One can make this work through the Export panel and the Edit With / Open With command. Photographers, thus, now have the flexibility to work as they deem fit. The company also notes that on the return trip, Capture One supports both 8-bit and 16-bit .af files.
However, every good thing comes with a caveat. For Affinity’s .af files, it is that the feature is exclusive to macOS devices running Apple Silicon (M-series chips) users. Intel Mac and Windows users will have to wait for the roll-out, including Affinity 3.2 or later updates required from the other side to make this work.

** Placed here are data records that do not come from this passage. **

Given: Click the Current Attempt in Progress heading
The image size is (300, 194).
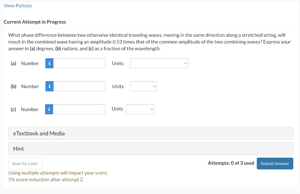Looking at the screenshot, I should coord(35,22).
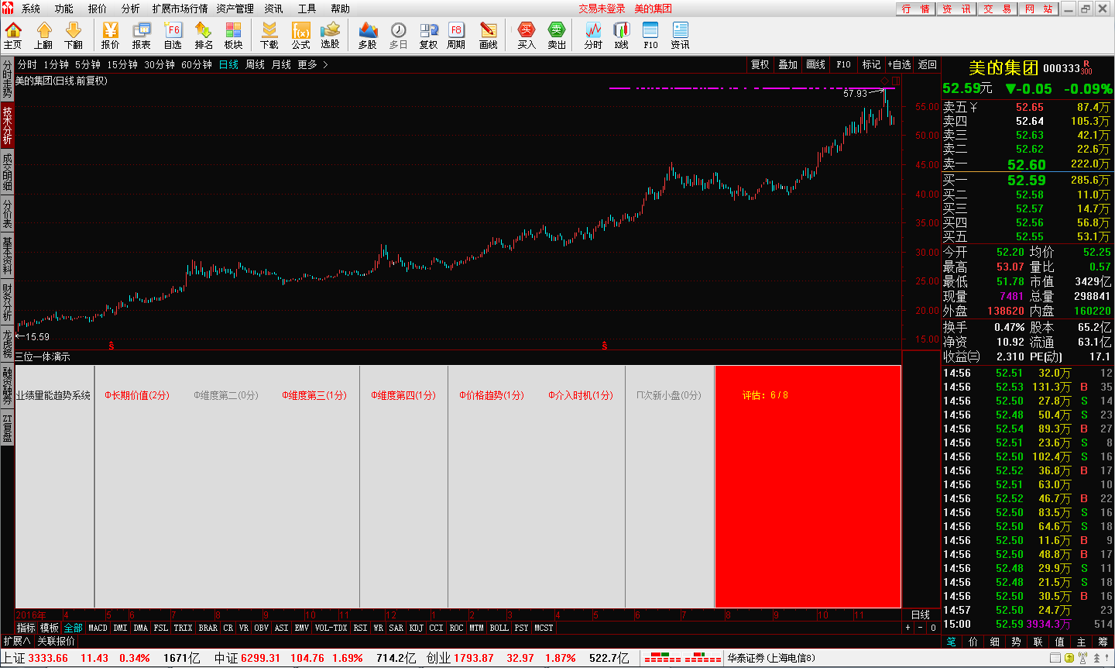Click the 主页 home icon in toolbar

point(13,35)
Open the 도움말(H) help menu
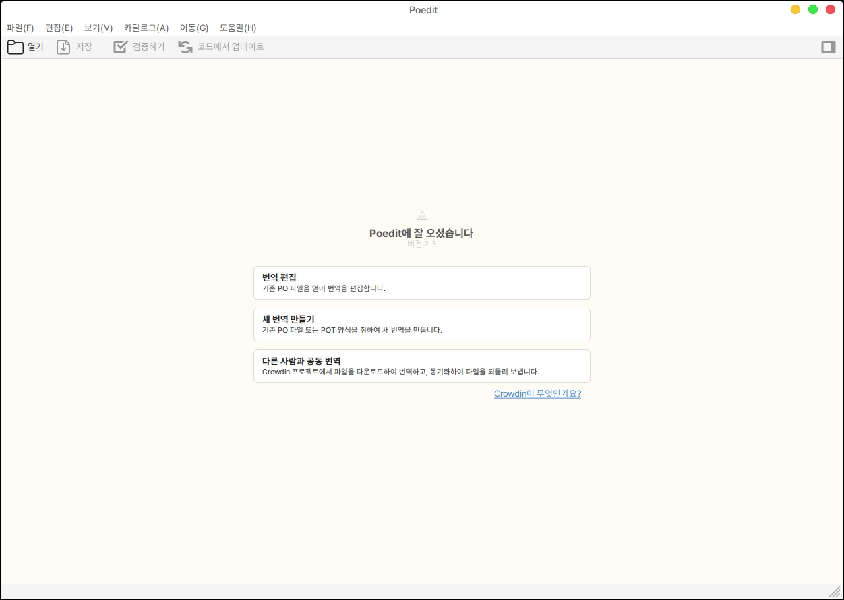 click(x=238, y=28)
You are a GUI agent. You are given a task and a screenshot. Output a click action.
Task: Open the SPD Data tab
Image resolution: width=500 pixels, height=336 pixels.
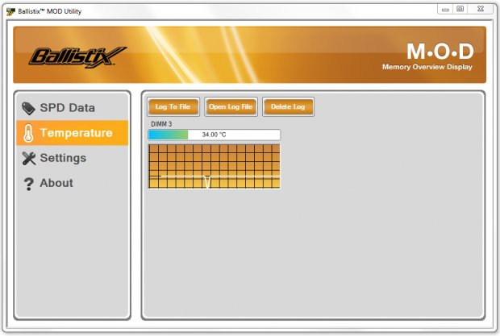coord(67,108)
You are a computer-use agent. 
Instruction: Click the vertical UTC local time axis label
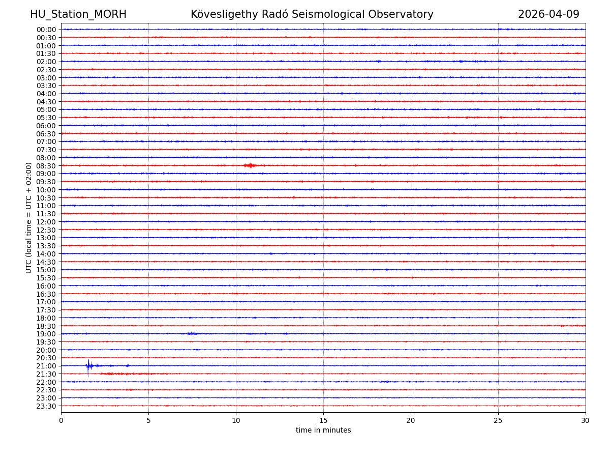[29, 217]
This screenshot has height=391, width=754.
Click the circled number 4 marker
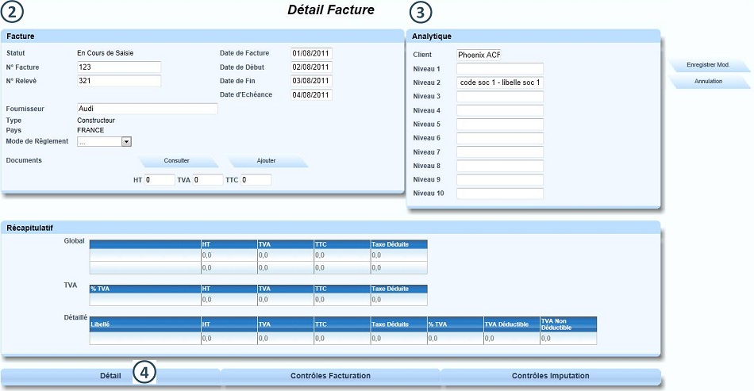[144, 371]
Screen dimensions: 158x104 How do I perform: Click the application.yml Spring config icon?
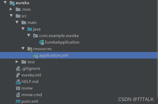(36, 56)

Export Recipe Folders (Studio Only)
Capture One Studio users can now find peace in this update. The recipe library can grow when you are working with different output specs for multiple clients and projects. Until now, these recipes sat on unorganized lists, but version 16.7.7 changes that. One can now export recipes into folders, and structure them however your workflow demands. This includes by client, by delivery type, by project, or anything else that you have in mind. You can also sync folders via Cloud Settings, which means this organization will now carry over across every machine in your setup automatically.
Zeiss Otus ML 35mm f1.4 Support
Next up is the most awaited feature. Zeiss Otus ML 35mm, a modern manual focus lens, now has a dedicated lens profile in Capture One. This update is built from correction data provided directly by Zeiss. This means that Nikon, Canon and Sony photographers can easily choose the lens profile for editing alongside all other lens profiles in the library.
In addition to the three updates, Capture One also fixes two bugs. One includes the vignette issue affecting the Canon RF 85mm f1.2, and the other being parametric masks on macOS, both of which have now been resolved.
Capture One 16.7.7 is compatible with Session and Catalogs from the previous releases. Furthermore, both parameters must be updated before one accesses them. However, once they are updated, they can’t be reopened in older versions by restoring the versions from a backup. To download the firmware, head to Capture One’s website.